[EXERCISE PROMPT]
Print the listing below from its opening line through the line holding "The height and width of the screenshot is (586, 1080).", both ends included.

########################################

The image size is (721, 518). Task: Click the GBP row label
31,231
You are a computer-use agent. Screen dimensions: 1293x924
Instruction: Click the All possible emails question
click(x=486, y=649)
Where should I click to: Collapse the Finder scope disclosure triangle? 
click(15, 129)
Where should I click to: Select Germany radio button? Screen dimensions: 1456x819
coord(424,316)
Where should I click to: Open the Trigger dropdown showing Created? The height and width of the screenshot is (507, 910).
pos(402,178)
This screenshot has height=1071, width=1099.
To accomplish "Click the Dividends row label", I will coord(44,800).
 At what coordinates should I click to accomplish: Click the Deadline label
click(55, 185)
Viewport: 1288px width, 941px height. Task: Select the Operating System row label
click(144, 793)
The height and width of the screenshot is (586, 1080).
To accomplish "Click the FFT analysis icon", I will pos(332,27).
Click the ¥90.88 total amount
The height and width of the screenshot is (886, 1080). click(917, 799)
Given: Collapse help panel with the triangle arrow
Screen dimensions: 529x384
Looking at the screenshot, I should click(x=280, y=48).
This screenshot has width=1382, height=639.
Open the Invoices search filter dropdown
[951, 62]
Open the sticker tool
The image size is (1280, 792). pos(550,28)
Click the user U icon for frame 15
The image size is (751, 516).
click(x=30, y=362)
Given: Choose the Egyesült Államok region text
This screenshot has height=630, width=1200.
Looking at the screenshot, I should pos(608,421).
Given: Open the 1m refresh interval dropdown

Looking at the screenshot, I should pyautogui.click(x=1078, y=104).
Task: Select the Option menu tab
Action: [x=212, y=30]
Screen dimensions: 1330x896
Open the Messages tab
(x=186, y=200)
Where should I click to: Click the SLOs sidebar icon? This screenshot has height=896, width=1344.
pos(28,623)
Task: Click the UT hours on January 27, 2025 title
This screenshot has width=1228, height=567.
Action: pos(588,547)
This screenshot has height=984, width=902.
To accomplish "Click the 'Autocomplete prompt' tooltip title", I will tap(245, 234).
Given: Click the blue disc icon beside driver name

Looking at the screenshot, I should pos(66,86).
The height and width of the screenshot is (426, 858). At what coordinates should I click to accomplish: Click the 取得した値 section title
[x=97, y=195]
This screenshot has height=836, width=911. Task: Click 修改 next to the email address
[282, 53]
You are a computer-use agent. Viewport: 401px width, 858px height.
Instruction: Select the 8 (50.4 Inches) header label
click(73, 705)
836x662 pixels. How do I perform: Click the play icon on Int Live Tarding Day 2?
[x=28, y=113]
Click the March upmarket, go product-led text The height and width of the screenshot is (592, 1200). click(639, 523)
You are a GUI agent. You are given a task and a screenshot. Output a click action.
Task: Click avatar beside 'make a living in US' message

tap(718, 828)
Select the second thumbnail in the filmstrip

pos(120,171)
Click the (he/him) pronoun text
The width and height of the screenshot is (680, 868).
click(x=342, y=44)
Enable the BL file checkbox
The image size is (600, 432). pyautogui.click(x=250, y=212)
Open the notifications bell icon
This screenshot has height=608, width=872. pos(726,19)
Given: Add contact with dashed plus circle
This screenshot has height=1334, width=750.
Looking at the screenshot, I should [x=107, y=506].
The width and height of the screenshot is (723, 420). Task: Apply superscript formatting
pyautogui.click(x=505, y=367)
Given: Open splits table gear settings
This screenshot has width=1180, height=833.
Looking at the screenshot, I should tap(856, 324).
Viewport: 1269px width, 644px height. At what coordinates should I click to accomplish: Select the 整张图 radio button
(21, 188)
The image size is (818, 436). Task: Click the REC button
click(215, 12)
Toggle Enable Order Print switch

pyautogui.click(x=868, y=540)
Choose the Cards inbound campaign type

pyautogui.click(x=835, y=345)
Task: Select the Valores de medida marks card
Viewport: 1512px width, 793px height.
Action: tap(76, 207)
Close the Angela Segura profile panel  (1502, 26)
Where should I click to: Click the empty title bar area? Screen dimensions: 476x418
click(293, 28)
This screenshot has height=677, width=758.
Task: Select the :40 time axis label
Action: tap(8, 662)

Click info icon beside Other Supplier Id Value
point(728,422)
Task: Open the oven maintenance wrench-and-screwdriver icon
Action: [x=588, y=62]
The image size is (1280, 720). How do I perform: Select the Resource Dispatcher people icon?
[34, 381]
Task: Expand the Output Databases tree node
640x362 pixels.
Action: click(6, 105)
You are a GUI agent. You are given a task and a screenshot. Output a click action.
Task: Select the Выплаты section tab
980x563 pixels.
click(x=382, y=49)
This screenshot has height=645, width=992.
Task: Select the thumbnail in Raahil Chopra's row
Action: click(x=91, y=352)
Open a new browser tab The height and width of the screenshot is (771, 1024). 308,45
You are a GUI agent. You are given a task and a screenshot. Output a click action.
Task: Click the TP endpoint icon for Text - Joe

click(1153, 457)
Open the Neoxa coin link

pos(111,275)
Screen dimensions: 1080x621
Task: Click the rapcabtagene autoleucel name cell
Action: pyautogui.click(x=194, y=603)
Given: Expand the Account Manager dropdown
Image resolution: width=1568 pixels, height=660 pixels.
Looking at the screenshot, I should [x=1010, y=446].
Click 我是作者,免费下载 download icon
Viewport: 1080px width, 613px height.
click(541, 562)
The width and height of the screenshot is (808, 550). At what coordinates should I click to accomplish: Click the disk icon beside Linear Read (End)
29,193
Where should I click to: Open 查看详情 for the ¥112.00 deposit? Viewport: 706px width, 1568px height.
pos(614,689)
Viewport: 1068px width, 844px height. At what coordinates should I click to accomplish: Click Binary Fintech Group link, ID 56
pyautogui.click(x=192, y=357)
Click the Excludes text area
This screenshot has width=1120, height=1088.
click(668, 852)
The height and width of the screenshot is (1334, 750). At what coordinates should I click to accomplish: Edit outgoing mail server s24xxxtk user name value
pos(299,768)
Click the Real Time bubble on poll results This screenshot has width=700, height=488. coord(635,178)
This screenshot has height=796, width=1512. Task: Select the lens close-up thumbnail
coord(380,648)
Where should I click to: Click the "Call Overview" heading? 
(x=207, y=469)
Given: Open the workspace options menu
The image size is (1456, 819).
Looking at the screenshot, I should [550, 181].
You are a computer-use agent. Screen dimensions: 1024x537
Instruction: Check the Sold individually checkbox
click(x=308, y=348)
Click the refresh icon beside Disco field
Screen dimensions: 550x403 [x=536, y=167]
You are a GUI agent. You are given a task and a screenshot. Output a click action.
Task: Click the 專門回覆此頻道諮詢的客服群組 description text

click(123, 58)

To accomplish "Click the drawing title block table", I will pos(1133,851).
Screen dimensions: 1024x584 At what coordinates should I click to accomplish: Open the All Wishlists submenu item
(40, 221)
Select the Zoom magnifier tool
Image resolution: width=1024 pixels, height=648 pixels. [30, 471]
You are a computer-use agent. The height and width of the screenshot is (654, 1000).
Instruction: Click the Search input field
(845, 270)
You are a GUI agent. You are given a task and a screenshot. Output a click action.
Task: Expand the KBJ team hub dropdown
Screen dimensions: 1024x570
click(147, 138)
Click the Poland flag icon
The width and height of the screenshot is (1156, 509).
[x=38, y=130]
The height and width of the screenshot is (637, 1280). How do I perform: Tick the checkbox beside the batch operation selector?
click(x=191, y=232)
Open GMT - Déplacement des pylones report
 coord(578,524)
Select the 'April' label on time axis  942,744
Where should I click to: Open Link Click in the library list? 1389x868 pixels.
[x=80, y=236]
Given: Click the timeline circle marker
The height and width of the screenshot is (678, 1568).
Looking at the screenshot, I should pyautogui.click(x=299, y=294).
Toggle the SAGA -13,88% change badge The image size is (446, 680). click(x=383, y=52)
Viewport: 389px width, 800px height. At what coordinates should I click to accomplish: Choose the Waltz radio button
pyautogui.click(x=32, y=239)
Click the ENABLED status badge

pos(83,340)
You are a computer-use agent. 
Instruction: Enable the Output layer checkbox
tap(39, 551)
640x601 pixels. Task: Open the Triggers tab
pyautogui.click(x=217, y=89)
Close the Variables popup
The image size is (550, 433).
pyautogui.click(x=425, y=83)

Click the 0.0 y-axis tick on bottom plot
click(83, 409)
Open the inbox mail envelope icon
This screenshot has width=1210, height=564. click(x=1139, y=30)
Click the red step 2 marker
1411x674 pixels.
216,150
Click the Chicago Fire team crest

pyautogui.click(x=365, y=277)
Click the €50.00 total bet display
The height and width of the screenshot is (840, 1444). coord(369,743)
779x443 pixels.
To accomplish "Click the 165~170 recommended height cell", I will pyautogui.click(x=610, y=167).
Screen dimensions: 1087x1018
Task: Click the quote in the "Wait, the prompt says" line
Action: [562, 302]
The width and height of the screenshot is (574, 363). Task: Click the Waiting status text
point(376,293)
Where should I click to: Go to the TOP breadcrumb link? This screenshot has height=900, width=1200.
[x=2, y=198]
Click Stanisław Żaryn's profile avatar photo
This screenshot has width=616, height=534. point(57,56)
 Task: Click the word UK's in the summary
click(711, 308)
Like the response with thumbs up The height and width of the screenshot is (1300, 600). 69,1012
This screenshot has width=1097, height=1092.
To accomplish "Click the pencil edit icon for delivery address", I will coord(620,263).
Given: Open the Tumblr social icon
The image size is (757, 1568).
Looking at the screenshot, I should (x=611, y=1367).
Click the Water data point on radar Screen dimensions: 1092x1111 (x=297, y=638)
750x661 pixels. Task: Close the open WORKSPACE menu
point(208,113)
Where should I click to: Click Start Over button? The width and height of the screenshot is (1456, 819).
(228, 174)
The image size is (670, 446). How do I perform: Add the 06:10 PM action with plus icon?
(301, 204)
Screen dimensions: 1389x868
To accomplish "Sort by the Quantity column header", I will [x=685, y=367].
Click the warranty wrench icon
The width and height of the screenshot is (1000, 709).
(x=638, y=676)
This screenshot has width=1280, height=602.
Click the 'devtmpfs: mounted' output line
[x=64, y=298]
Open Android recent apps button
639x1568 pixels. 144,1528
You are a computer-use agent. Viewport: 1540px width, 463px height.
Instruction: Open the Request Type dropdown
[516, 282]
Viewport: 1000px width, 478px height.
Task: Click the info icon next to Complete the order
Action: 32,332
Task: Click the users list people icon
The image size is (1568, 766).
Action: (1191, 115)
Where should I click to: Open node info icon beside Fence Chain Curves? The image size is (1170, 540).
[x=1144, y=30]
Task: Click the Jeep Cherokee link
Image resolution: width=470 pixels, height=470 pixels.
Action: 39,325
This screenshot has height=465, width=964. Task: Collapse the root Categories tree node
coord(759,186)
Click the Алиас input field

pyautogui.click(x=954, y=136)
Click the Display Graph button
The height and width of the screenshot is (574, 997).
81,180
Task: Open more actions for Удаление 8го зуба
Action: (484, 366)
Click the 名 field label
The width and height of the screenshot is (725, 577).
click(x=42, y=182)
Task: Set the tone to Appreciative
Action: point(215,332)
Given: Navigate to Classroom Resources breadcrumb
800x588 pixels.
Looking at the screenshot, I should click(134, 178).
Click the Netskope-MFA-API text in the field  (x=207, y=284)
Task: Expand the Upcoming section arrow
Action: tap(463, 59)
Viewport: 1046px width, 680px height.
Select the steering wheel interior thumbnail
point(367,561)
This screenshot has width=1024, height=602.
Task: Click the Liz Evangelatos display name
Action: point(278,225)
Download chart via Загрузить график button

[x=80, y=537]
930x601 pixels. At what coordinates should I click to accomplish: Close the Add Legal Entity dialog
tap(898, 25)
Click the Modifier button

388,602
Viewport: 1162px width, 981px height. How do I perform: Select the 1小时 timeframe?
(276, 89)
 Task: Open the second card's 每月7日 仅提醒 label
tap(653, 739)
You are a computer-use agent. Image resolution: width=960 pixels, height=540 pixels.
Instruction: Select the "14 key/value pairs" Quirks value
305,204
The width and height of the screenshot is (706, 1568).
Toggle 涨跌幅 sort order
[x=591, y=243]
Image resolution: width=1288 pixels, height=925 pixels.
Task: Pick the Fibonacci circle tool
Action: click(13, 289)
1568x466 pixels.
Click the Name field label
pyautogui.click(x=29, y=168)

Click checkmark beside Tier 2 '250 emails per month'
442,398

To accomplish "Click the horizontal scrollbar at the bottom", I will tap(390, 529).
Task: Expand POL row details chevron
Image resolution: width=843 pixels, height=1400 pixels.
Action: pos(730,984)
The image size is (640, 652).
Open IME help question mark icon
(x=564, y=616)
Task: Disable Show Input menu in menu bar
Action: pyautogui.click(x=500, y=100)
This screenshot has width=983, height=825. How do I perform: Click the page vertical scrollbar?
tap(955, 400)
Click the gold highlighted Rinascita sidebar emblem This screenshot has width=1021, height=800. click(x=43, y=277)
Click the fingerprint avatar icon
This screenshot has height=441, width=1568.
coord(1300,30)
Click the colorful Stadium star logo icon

########################################

[WRITTEN RESPONSE]
The image size is (721, 518). Task: Click the GBP row label
31,231
You are a computer-use agent. Screen dimensions: 1293x924
Instruction: Click the All possible emails question
click(x=486, y=649)
Where should I click to: Collapse the Finder scope disclosure triangle? 
click(15, 129)
Where should I click to: Select Germany radio button? Screen dimensions: 1456x819
coord(424,316)
Where should I click to: Open the Trigger dropdown showing Created? The height and width of the screenshot is (507, 910).
pos(402,178)
This screenshot has height=1071, width=1099.
To accomplish "Click the Dividends row label", I will coord(44,800).
 At what coordinates should I click to accomplish: Click the Deadline label
click(55, 185)
Viewport: 1288px width, 941px height. Task: Select the Operating System row label
click(144, 793)
The height and width of the screenshot is (586, 1080).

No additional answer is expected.